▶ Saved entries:
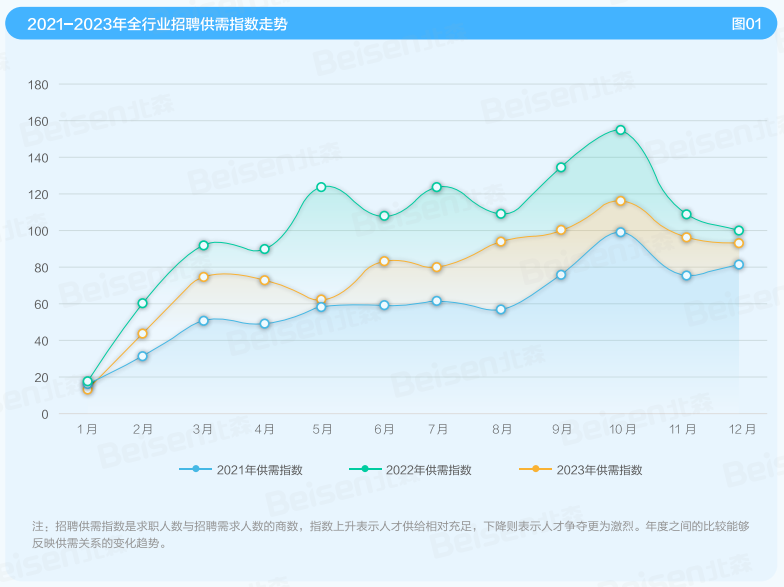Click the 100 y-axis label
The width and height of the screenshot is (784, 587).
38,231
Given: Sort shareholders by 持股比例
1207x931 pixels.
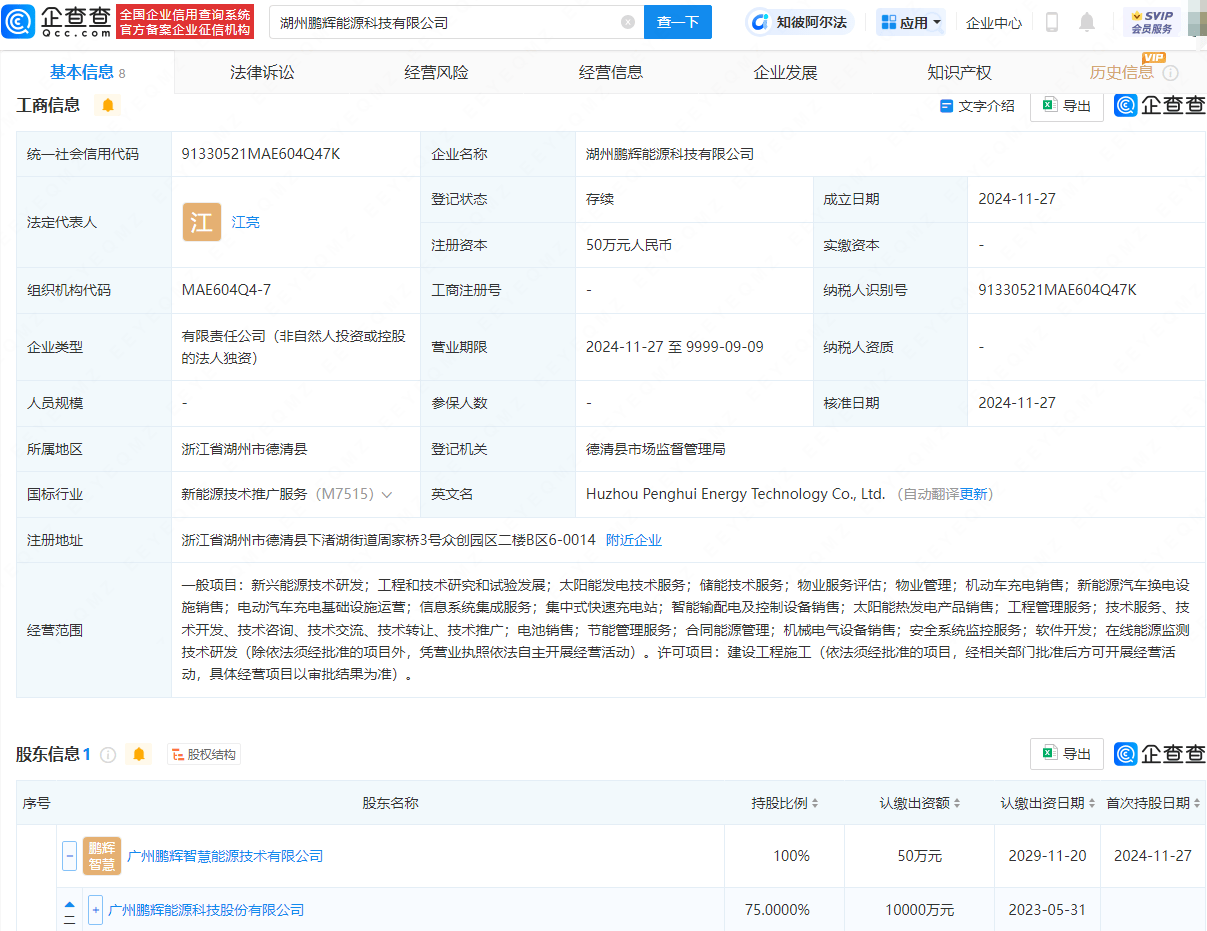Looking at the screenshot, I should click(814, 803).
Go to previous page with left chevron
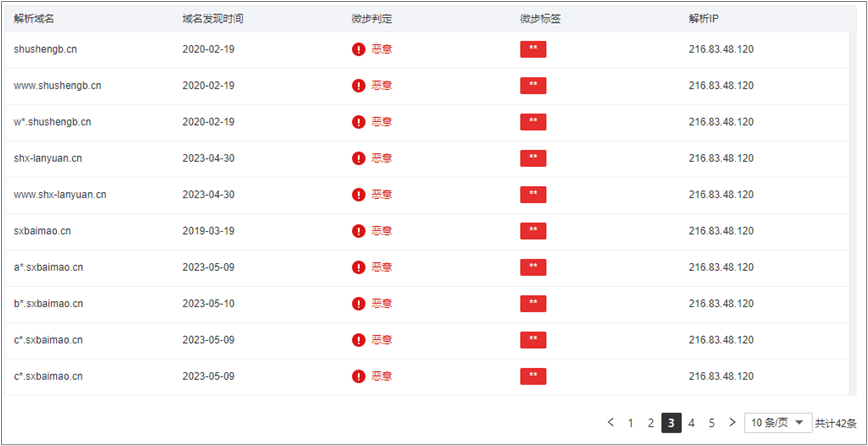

▶ Exercise directions:
Please transcribe, with no additions, the lines starting at the one that contains "Given: Sort shareholders by 持股比例" and running through the last line of the entries, inclusive. Leave the pictures out.

▶ Solution to this exercise:
Given: Sort shareholders by 持股比例
1207x931 pixels.
Looking at the screenshot, I should click(814, 803).
Go to previous page with left chevron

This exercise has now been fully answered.